Der bvse mutmaßt, dass diese Angaben deshalb fehlten, weil  sie „das positiv gemalte Bild“ deutlich trübten. Der Pyrolyse-Prozess erfordere nicht nur einen äußerst hohen Energieaufwand, auch die  Prozessverluste seien enorm hoch sind. „Am Ende erhalte man zwar Pyrolyseöl, aus dem dann, wenn es denn tatsächlich dafür geeignet ist, in weiteren Verfahrensschritten und nur zu einem geringen Anteil auch Polyethylen und Polypropylen zurückgewonnen werden kann“, so Dr. Textor. Hier von einem Closed-Loop-Verfahren zu sprechen, sei „nichts anderes als Schönfärberei oder neudeutsch Greenwashing”.

Nach den weiteren Worten des Fachverbandsvorsitzenden werde auch nicht deutlich gemacht, „dass Sortierreste, Shredderleichtfraktionen oder Rejects aus dem Recycling für die chemische Aufbereitung im Grunde überhaupt nicht geeignet sind. Kunststoffe mit Sauerstoff, Stickstoff oder Chlor, wie PET, PA, PC, PVC und PU, seien für dieses Verfahren ebenfalls kein einsetzbares Input-Material. “Im Grunde bleiben nur die Polyolefine und genau die eignen sich hervorragend für das werkstoffliche Recycling”, erklärt Dr.

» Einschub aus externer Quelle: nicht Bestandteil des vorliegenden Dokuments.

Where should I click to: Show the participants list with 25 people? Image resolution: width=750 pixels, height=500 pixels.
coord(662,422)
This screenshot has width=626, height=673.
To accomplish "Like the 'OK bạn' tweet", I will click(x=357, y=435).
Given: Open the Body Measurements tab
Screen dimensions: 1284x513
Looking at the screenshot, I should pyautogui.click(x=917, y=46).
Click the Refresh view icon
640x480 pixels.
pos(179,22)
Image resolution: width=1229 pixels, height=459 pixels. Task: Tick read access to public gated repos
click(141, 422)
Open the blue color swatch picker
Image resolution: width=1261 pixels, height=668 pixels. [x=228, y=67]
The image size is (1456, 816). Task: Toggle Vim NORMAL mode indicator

Textor.

bvse-Experte Dr. habil. Thomas Probst moniert zudem, dass weder die Verfahrenskosten noch der Energieaufwand und schon gar nicht der CO2-Ausstoß des Pyrolyseverfahrens thematisiert werde. Probst: “Wir sind offen für neue Verfahren, aber es wäre jetzt wirklich einmal an der Zeit, dass die Fakten auf den Tisch kommen, damit objektiv geklärt werden kann, wo wir verfahrenstechnisch stehen und ob wir es hier wirklich mit einem ökologischen Projekt der Kreislaufwirtschaft zu tun haben.” “Solange das nicht geschieht”, ergänzt Dr. Dirk Textor.  “muss man davon ausgehen, dass es in erster Linie darum geht, die Bemühungen für effizientes Design for Recycling zu konterkarieren.”